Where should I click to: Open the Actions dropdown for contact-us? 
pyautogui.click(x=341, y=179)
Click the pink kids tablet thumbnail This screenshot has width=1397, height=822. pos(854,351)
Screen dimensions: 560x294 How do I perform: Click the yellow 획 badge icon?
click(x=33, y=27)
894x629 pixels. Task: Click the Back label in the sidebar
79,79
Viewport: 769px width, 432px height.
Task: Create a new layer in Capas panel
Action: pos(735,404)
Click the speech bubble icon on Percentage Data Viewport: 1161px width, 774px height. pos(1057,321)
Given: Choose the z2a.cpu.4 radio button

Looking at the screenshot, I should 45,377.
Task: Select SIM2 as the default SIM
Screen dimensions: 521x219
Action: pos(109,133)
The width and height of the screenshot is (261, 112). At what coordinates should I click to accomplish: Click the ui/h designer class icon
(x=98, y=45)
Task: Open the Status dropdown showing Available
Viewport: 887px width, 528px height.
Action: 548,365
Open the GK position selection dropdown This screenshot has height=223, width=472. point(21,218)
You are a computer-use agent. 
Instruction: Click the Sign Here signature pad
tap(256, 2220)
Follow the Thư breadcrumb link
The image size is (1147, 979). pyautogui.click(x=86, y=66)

WORK INSTRUCTION: What lines in the data above carry "This"? Return them all.

EXERCISE RESPONSE:
Click the pink kids tablet thumbnail This screenshot has width=1397, height=822. pos(854,351)
Open the GK position selection dropdown This screenshot has height=223, width=472. point(21,218)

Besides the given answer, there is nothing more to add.